Provided records |
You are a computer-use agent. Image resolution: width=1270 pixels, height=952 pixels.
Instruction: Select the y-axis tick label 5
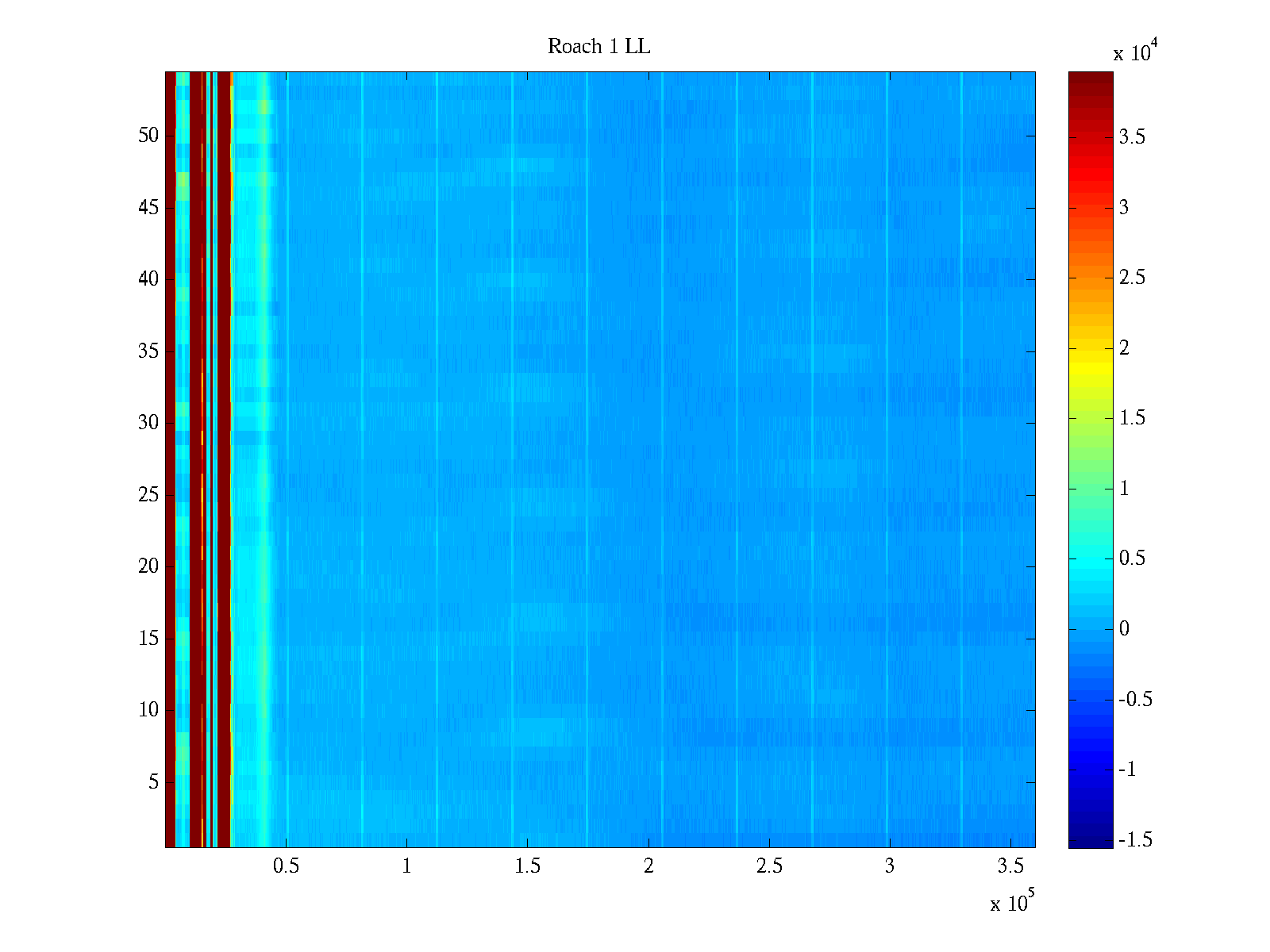point(152,782)
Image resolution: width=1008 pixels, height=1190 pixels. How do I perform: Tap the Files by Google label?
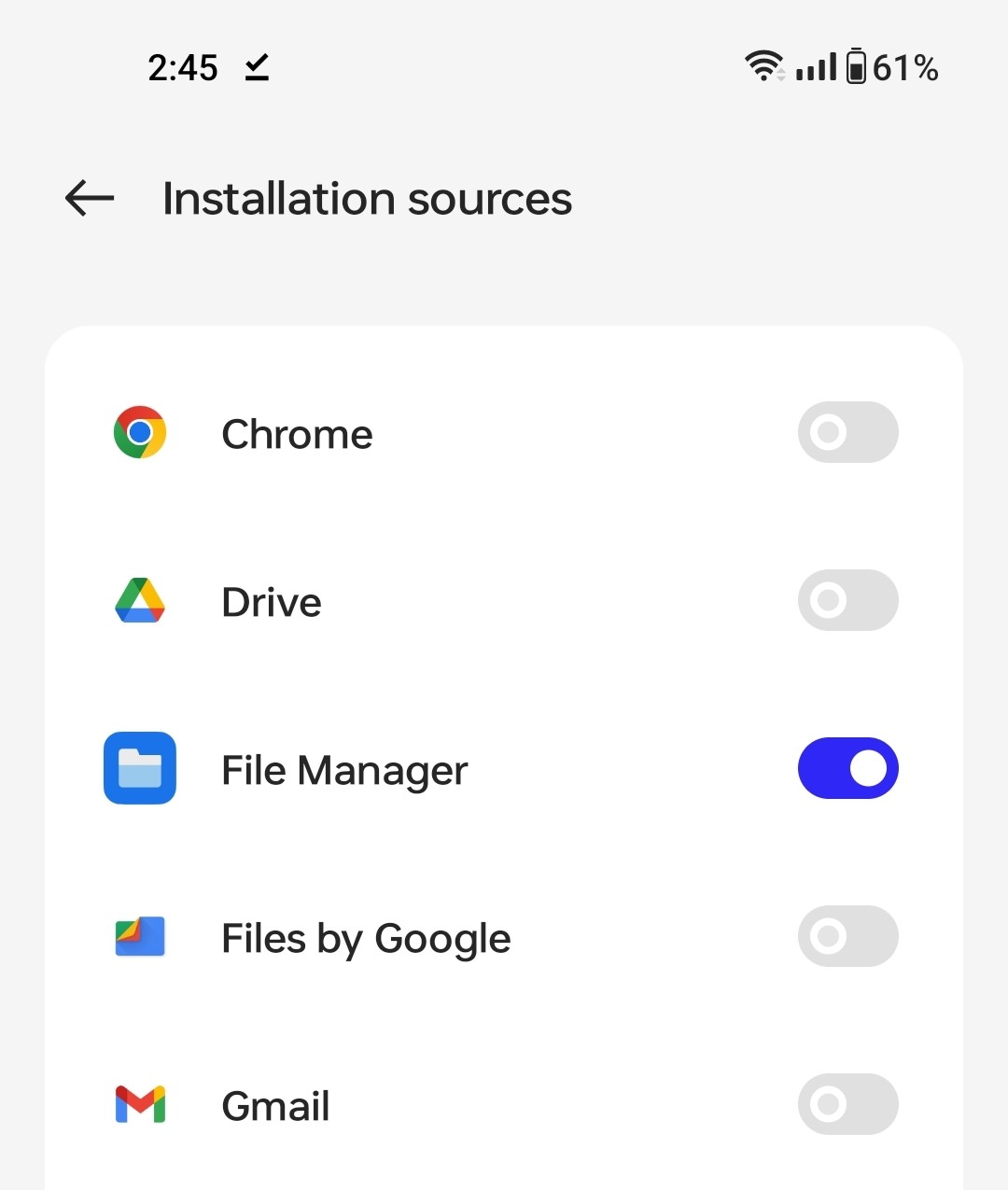pos(365,937)
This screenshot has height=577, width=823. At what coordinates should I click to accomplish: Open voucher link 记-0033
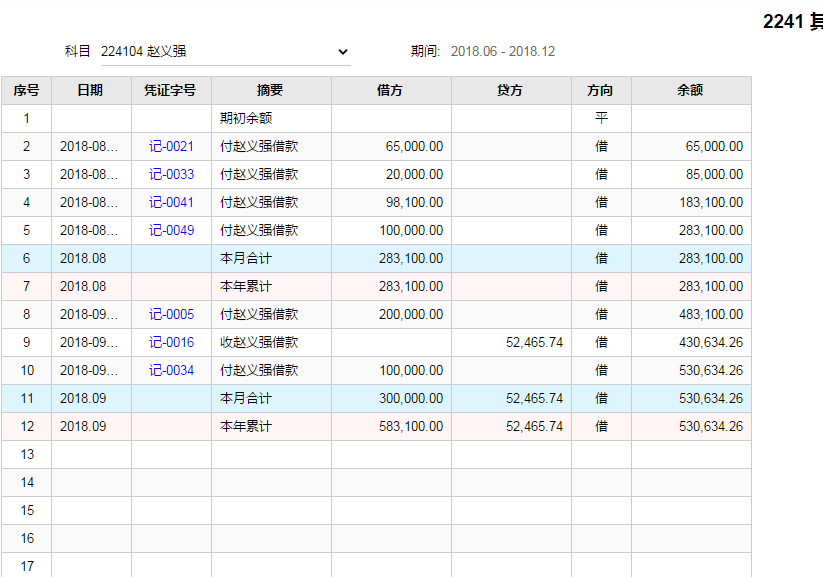[171, 174]
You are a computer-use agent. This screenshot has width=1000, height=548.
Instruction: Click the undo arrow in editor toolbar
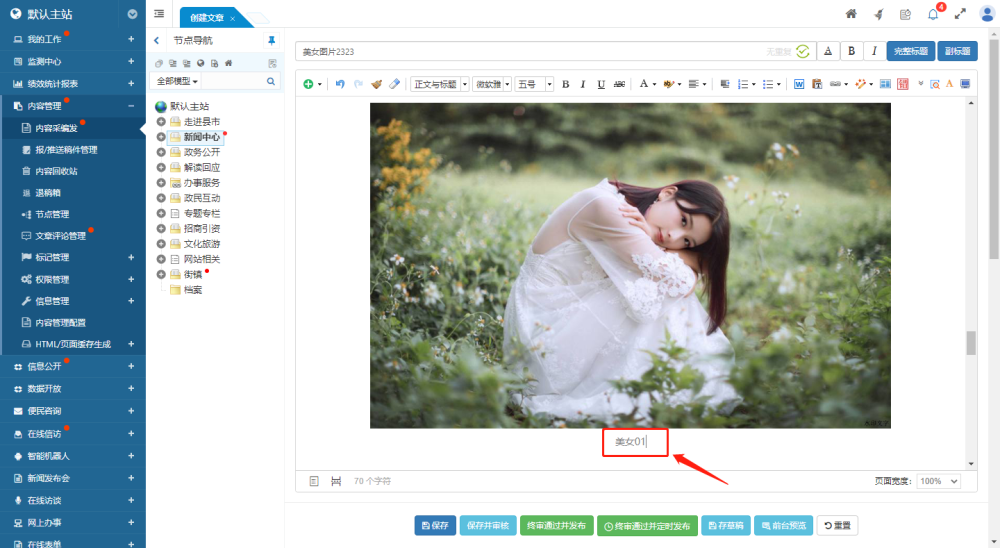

Short exercise | Locate each line of the listing above that contains the string "screenshot" and reproduce those lines, treating uppercase and lowercase letters as distinct.

Solution |
This screenshot has height=577, width=823. At what coordinates should I click to accomplish: Open voucher link 记-0033
You are a computer-use agent. This screenshot has width=1000, height=548.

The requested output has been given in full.